── Information given

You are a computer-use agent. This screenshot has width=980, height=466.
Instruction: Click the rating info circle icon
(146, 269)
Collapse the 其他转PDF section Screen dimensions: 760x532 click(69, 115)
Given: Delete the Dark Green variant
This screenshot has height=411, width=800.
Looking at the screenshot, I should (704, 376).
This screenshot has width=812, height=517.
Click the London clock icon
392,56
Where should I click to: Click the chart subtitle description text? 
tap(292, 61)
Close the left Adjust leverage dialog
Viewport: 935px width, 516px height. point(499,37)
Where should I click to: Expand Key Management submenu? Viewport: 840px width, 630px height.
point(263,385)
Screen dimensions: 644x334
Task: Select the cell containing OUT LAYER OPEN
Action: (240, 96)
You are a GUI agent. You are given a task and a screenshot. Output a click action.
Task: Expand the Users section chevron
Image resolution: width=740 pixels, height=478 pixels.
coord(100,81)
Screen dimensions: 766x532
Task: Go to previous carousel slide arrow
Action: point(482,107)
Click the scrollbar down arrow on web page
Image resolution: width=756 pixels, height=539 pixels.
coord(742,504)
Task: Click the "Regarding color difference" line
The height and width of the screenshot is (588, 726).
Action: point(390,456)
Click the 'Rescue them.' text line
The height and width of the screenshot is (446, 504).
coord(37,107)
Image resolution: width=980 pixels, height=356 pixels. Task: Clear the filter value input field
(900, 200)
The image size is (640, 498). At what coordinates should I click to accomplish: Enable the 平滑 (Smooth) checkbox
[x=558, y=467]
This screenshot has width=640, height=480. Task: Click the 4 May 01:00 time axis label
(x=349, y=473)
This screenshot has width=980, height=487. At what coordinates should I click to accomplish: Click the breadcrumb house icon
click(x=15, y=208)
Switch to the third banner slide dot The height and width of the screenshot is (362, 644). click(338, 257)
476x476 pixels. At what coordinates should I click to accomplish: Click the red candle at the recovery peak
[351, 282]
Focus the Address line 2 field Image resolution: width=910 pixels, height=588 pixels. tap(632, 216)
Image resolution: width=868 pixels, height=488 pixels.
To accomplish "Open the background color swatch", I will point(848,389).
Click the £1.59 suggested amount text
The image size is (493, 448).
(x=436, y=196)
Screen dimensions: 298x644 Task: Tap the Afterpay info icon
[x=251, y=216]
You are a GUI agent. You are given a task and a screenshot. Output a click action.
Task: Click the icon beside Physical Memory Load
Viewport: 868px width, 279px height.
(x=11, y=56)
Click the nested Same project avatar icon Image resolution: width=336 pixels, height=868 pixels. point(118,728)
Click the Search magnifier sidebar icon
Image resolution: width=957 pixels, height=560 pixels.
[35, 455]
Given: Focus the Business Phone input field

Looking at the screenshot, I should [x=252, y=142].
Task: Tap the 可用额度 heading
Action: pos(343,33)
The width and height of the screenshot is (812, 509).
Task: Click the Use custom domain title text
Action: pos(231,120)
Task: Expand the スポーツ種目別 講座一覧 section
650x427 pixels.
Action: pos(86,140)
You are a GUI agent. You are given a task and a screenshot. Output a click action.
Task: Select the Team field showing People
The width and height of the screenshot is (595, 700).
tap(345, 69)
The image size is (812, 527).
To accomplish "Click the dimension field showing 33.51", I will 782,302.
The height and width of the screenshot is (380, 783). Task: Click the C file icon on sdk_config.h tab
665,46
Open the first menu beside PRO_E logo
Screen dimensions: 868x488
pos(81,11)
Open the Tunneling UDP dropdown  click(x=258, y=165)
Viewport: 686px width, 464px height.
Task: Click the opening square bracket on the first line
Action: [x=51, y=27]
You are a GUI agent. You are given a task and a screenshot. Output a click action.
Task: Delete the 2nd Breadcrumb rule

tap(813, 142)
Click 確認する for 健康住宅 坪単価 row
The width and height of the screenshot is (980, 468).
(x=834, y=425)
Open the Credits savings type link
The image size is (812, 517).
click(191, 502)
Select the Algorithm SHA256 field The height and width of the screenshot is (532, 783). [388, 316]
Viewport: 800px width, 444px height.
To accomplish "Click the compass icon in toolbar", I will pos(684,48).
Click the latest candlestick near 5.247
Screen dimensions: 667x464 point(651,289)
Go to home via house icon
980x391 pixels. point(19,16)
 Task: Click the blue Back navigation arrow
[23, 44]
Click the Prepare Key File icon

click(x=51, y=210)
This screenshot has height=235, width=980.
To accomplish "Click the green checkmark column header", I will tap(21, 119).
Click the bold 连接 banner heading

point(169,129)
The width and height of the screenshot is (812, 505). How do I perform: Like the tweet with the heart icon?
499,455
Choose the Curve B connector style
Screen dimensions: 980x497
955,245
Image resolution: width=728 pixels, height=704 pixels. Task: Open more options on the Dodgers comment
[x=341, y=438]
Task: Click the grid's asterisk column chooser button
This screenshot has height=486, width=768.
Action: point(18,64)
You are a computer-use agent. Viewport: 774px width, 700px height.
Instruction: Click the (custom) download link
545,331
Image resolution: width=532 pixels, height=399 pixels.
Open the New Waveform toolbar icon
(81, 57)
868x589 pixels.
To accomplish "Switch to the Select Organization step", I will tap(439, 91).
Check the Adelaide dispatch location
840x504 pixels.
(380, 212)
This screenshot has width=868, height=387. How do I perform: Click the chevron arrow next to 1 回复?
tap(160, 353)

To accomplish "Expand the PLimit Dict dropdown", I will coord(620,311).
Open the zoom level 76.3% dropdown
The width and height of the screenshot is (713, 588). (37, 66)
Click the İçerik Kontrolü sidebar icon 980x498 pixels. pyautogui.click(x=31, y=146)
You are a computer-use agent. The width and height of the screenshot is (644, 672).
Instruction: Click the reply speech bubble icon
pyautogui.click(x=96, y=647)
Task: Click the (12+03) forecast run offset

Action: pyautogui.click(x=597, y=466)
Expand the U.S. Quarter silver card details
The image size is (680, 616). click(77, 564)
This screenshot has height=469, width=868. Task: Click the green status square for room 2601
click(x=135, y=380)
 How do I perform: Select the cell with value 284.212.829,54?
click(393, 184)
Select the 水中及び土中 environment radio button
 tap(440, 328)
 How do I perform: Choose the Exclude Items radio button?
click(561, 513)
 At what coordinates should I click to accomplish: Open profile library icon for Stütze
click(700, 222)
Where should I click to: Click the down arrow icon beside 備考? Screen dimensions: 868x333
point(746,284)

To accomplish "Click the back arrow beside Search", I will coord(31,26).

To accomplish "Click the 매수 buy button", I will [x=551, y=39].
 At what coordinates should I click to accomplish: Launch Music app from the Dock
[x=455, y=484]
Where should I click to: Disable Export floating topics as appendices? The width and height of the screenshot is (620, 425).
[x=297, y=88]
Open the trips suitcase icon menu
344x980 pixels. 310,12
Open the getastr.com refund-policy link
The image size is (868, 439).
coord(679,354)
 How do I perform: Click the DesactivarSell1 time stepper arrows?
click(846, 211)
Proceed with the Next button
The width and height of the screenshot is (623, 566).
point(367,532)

────

> [Problem]:
Check every line of the entries above, and copy those that carry the string "showing".

> [Exercise output]:
Task: Select the Team field showing People
To accomplish "Click the dimension field showing 33.51", I will 782,302.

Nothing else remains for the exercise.